**PROBLEM TO WORK ON**
From the restoration project summaries below, extract the passage starting at "The Escambia County" and ending at "Muscogee Creek Indians.", copying it word for word.

**TEXT SECTION**

────────────────────────────────────────

The City of Montgomery will assist restoration efforts at Genetta Park by removing invasive species and debris on 2.5 acres and planting 15 trees. Construction now underway will make Genetta Park a key demonstration site of green infrastructure and a constructed wetland. The project will engage the community through monthly cleanups of litter hot spots, design and install park signage describing the park's environmental features, host educational initiatives for grade school and high school students, train adult residents in water quality principals and supportive community actions. Partners include Alabama Clean Water Partnership, Auburn University, Montgomery Clean City Commission and 2D Studio.
The Freshwater Land Trust will restore 26,000 square feet of riparian buffer to benefit the watercress darter, a species that is restricted to four spring areas in the Black Warrior River system in Alabama. The project will perform a robust study of Roebuck Springs, remove part of an impervious parking lot and install bioswales to control stormwater runoff and increase habitat for the watercress darter. Educational initiatives will occur on-site, and the Birmingham Zoo will install a kiosk to engage a widespread and diverse audience on the endangered and endemic species of Alabama. Partners include the City of Birmingham, US Fish and Wildlife Service, Geological Survey of Alabama, Birmingham-Southern College and the Birmingham Zoo.
Birmingham-Southern College will design and install a .3 acre bioswale/Ecoscape park at Village Creek to capture and filter stormwater, including planting 15 trees planted and restoring 24,000 square feet of stream-side buffer. The EcoScape will also educate visitors through signage describing local trees, shrubs, herbs and perennials, along with their medicinal, nutritional and environmental value. Partners include the City of Birmingham, Birmingham Botanical Gardens, Southern Research Institute, Village Creek Human and Environmental Justice Society, REV Birmingham, Wade Sand and Gravel and J3 Urban Farm.
The Northwest Florida State College Foundation, with the help of citizen-scientist volunteers, will monitor 58 water quality stations and remove 140 acres of invasives on the coastal dune lakes of Walton County, Florida. This area is designated by the Florida Natural Areas Inventory as globally rare and critically imperiled. The project will increase capacity to foster a community of environmental stewardship for Walton County. Partners include Choctawhatchee Basin Alliance, Florida LAKEWATCH, Walton County, Florida, Topsail Hill Preserve State Park, Grayton Beach State Park, Dugas Family Foundation and Northwest Florida Water Management District.
The Escambia County Board of County Commissioners will restore 35 acres of riparian wetland buffer along Jones Creek to slow nutrient and sediment loading into the impaired waterway. The project will plant 400 trees, engage 100 volunteers and reduce invasive plants by 90%. Partners will enhance visitorship through outdoor educational programs, volunteer stewardship events and upgrading 2,500 linear feet of trail to increase public access and add educational features. Partners include Cooperative Invasive Species Management Area Group, Keep Pensacola Beautiful, the Bay Area Resource Council, the Florida Department of Environmental Protection, Florida Fish and Wildlife Conservation Commission and the Muscogee Creek Indians.

────────────────────────────────────────

[Stored records]

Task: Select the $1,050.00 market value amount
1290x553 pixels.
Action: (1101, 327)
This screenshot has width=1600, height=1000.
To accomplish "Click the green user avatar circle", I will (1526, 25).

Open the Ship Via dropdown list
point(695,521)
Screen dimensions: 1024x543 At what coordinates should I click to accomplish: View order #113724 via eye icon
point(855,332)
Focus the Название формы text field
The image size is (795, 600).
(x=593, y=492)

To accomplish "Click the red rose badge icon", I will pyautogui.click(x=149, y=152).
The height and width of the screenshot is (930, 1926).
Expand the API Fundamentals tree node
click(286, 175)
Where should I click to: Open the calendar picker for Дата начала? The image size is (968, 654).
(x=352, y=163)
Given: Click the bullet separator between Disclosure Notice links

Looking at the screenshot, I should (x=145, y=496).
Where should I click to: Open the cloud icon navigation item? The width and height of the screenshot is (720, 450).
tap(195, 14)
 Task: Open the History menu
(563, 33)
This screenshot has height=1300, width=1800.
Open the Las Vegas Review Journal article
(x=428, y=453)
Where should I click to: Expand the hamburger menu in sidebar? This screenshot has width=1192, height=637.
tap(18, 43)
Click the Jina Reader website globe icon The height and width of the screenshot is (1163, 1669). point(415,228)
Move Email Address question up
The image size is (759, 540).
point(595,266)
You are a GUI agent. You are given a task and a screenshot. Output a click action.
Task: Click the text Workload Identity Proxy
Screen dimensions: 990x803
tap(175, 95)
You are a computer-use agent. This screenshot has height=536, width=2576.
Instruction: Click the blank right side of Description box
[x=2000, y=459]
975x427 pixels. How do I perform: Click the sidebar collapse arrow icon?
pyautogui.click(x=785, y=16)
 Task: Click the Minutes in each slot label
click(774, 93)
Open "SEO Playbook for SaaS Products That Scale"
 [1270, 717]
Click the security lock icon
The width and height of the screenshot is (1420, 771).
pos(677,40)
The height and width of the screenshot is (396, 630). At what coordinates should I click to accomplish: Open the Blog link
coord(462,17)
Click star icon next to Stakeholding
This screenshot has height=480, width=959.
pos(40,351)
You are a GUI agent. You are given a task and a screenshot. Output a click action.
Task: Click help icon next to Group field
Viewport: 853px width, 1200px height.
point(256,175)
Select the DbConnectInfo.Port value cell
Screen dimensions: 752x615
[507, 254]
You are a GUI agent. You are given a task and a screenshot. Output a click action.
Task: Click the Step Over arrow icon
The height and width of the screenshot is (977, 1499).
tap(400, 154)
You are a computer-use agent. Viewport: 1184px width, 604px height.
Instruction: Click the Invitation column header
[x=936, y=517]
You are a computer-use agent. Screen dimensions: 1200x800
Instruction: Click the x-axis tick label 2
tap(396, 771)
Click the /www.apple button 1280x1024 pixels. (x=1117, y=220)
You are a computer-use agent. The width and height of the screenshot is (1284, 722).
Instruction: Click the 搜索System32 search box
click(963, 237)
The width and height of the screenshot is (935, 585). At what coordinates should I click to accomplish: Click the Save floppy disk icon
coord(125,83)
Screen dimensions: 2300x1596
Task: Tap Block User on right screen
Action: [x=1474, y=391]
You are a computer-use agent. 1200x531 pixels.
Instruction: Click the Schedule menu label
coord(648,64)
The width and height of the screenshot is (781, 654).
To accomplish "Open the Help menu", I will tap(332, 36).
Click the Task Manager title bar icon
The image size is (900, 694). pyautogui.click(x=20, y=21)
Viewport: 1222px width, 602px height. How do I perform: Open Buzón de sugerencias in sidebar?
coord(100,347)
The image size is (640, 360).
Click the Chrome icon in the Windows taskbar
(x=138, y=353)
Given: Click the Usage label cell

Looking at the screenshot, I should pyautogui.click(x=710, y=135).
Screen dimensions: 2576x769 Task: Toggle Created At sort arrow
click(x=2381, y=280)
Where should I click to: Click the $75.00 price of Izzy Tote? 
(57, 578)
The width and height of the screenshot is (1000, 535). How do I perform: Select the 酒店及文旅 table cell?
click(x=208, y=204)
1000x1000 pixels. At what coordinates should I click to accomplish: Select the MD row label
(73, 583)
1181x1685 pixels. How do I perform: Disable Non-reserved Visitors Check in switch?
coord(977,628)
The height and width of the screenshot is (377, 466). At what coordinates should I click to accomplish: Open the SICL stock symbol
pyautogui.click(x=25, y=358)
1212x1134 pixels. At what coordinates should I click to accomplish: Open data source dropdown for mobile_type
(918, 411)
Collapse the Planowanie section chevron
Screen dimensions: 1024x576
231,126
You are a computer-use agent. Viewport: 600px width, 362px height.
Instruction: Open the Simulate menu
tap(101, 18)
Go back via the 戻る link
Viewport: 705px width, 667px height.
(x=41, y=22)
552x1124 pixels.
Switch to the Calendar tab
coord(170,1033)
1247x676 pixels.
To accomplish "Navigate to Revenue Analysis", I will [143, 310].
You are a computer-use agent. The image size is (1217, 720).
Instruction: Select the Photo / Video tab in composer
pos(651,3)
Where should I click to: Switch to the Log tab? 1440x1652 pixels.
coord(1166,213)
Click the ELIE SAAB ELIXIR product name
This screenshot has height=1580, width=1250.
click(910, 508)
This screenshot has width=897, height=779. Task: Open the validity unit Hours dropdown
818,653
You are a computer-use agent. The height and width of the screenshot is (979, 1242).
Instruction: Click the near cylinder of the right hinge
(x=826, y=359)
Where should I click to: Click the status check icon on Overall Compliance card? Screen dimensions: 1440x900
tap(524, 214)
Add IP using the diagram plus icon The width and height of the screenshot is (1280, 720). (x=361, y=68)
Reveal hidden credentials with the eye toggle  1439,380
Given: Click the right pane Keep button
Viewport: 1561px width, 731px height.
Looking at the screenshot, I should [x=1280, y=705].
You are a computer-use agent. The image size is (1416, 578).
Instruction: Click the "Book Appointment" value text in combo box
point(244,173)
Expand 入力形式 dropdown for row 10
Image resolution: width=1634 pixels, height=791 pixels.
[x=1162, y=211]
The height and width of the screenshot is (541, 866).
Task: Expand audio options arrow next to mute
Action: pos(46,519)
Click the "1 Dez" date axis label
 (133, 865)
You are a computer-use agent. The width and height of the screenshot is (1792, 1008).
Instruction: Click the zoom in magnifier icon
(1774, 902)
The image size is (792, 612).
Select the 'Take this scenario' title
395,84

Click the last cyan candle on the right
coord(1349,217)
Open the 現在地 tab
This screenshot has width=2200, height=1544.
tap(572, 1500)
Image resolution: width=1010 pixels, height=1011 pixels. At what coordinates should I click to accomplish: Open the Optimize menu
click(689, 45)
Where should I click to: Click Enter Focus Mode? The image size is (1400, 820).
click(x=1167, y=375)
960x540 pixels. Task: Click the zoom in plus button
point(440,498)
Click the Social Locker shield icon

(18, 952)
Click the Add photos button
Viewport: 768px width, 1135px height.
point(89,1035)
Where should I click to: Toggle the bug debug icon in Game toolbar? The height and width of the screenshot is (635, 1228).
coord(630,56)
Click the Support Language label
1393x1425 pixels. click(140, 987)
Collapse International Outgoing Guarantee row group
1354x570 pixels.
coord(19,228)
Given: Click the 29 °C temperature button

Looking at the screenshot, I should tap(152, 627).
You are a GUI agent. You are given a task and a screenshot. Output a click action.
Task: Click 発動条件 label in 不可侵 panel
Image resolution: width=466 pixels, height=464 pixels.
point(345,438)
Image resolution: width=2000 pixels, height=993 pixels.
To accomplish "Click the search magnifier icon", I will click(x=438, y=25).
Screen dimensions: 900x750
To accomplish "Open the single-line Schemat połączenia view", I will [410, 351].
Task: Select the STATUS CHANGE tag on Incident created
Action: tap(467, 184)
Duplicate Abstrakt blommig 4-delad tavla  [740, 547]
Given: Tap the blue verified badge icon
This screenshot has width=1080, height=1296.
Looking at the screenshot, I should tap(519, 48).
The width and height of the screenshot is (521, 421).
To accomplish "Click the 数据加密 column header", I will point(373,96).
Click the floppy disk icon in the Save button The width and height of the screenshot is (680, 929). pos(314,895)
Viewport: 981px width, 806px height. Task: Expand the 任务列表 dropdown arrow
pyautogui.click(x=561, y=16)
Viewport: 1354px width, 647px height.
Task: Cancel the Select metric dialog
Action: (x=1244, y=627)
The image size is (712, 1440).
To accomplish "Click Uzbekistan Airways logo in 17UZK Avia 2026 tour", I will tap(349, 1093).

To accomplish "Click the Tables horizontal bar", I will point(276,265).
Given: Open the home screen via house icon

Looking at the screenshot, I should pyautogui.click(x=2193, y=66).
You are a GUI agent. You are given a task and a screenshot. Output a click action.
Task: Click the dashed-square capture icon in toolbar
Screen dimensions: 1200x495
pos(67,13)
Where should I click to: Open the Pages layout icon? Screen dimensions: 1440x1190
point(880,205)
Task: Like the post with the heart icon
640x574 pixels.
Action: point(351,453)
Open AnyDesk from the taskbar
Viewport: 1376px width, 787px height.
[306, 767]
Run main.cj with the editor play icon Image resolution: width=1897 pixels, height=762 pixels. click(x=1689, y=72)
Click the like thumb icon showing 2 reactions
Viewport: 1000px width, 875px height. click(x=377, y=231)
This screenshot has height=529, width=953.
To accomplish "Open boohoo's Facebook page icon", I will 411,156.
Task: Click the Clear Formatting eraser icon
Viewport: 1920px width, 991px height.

────────────────────────────────────────

**SOLUTION TO THIS EXERCISE**
The Escambia County Board of County Commissioners will restore 35 acres of riparian wetland buffer along Jones Creek to slow nutrient and sediment loading into the impaired waterway. The project will plant 400 trees, engage 100 volunteers and reduce invasive plants by 90%. Partners will enhance visitorship through outdoor educational programs, volunteer stewardship events and upgrading 2,500 linear feet of trail to increase public access and add educational features. Partners include Cooperative Invasive Species Management Area Group, Keep Pensacola Beautiful, the Bay Area Resource Council, the Florida Department of Environmental Protection, Florida Fish and Wildlife Conservation Commission and the Muscogee Creek Indians.